Insider Trading March 11, 2026 06:49 PM

Coherent Director Executes $856,550 Share Sale Amid Company Momentum

Stephen A. Skaggs sold 3,523 shares under a pre-set trading plan as Coherent advances product lineup and nears S&P 500 inclusion

By Ajmal Hussain COHR

Stephen A. Skaggs, a director at Coherent Corp, disposed of 3,523 shares on March 9, 2026, through a pre-arranged Rule 10b5-1 plan, generating roughly $856,550. The transaction occurred at a weighted average price of $243.1309 per share, with sale prices between $237.90 and $250.00. After the sale Skaggs retains 16,864 shares. Coherent's stock has climbed to $251.41, a 278% increase over the past year. The company has rolled out multiple optical and AI-related products and is slated for inclusion in the S&P 500. Independent valuation metrics referenced in InvestingPro suggest the stock appears overvalued on Fair Value grounds.

Coherent Director Executes $856,550 Share Sale Amid Company Momentum
COHR

Key Points

  • Director Stephen A. Skaggs sold 3,523 shares on March 9, 2026, for about $856,550 under a Rule 10b5-1 plan adopted December 3, 2025.
  • Coherent's shares are trading at $251.41, up 278% over the past year; InvestingPro flags the stock as appearing overvalued on Fair Value metrics.
  • The company announced new optical and AI infrastructure products and will be added to the S&P 500; Bank of America expressed a positive view on optical networking stocks citing supply-demand dynamics.

Coherent Corp recorded an insider sale on March 9, 2026, when director Stephen A. Skaggs sold 3,523 shares of the company's common stock, generating approximately $856,550 in proceeds. The shares were transacted at a weighted average price of $243.1309, with individual trades executed between $237.90 and $250.00.

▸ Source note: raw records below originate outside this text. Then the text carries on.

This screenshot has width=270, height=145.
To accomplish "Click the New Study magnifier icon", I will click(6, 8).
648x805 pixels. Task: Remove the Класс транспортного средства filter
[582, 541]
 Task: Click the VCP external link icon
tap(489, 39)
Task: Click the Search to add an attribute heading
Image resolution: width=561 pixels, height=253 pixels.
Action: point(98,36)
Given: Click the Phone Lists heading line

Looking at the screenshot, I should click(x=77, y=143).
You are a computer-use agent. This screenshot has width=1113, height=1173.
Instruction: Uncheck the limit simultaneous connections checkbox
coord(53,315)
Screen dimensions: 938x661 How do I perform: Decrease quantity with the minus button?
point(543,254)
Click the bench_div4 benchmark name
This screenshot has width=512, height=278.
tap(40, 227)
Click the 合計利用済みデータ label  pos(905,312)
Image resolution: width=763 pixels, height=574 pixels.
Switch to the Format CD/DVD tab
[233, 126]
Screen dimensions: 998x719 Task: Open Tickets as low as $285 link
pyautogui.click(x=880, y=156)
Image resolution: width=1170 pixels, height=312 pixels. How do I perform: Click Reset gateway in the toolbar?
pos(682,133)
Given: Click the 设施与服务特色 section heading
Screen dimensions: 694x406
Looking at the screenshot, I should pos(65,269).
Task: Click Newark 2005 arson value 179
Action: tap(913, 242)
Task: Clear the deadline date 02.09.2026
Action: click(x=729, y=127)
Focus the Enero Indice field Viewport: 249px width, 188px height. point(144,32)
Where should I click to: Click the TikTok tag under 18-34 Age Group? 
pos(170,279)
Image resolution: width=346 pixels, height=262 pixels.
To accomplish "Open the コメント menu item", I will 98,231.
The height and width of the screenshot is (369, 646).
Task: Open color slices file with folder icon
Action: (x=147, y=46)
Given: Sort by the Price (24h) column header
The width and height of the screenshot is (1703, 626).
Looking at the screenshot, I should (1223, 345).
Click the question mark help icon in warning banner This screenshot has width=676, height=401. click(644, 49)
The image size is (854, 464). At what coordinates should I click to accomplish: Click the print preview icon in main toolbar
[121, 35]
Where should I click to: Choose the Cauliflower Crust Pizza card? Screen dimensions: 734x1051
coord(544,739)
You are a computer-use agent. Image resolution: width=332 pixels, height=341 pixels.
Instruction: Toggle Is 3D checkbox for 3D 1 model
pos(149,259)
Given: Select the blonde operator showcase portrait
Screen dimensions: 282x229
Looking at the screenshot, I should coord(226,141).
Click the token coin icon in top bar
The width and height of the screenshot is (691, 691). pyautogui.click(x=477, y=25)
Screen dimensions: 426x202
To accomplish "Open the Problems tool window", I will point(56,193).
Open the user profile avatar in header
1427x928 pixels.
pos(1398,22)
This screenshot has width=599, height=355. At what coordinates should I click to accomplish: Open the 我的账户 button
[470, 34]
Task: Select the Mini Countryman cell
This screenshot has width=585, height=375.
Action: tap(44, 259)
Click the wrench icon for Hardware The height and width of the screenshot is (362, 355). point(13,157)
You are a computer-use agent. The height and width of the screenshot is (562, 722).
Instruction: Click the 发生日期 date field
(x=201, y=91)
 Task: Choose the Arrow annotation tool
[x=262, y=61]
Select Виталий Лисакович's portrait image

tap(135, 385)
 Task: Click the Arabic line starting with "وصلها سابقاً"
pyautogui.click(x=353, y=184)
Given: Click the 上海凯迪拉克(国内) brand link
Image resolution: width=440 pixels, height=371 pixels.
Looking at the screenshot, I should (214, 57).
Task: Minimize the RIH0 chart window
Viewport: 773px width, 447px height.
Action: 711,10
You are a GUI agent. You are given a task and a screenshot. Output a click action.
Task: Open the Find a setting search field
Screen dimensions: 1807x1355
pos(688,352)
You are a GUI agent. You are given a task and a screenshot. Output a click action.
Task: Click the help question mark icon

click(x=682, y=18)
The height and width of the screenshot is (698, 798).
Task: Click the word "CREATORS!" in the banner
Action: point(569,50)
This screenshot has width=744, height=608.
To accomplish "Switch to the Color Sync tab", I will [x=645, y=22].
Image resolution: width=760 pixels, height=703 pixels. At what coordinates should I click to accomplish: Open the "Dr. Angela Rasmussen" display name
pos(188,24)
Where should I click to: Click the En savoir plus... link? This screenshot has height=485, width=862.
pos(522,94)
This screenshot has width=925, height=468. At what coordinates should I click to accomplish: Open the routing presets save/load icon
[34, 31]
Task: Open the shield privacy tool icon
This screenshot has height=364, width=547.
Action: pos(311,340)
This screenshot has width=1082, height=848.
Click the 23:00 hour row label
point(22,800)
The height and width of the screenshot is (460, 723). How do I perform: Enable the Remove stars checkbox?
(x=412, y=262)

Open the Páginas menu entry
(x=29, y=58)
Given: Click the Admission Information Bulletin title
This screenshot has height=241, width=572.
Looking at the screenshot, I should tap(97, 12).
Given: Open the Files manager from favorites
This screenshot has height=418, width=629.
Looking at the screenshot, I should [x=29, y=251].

The disposition was carried out under a Rule 10b5-1 trading arrangement that Skaggs established on December 3, 2025. After the March 9 transaction, Skaggs's direct holdings in Coherent total 16,864 shares.

Market performance since the sale has been notable. The stock is trading at $251.41, representing a 278% gain over the last 12 months. Independent analysis cited by InvestingPro indicates that, based on Fair Value metrics, Coherent's shares currently appear overvalued.


Beyond insider activity, Coherent has expanded its product portfolio with announcements targeting optical transmission and AI data-center cooling and connectivity. The company introduced single- and dual-chip uncooled 980nm micro-pump lasers intended for coherent transmission systems, with published capability of delivering up to 700mW per fiber of output.

In thermal management for AI accelerators, Coherent launched the Thermadite 800 Liquid Cold Plates, which the company says provide thermal conductivity markedly higher than copper. On the connectivity front, Coherent unveiled the CHR1074, a 224Gbps quad-channel transimpedance amplifier designed for 800G and 1.6T optical transceivers, and described as employing a fast-settling architecture to bolster performance in AI and cloud infrastructure applications.

In a separate corporate development, S&P Dow Jones Indices has announced that Coherent will be added to the S&P 500 index, with the change set to take effect soon. The timing of the index inclusion was disclosed by S&P Dow Jones Indices.

Industry commentary referenced in recent coverage notes that Bank of America has a constructive view on optical networking stocks, pointing to strong demand and constrained supply across the sector. That outlook did not single out Coherent in the bank's remarks.

Taken together, the insider sale, the string of product launches aimed at optical transmission and AI infrastructure, and the impending S&P 500 inclusion frame a period of heightened activity for Coherent. At the same time, third-party valuation indicators cited by InvestingPro suggest investors may want to weigh current market multiples against Fair Value assessments.

Risks

  • Valuation risk - InvestingPro's Fair Value analysis indicates the stock may be overvalued, which could affect investor returns in the technology and semiconductor-related sectors.
  • Market concentration risk - optimism around optical networking and AI infrastructure faces exposure to demand-supply shifts noted in industry commentary, which could impact the broader optical components and data-center hardware markets.
  • Insider activity perception - director share sales, even when pre-arranged under Rule 10b5-1 plans, can create investor uncertainty in the semiconductor and photonics sectors about executive sentiment.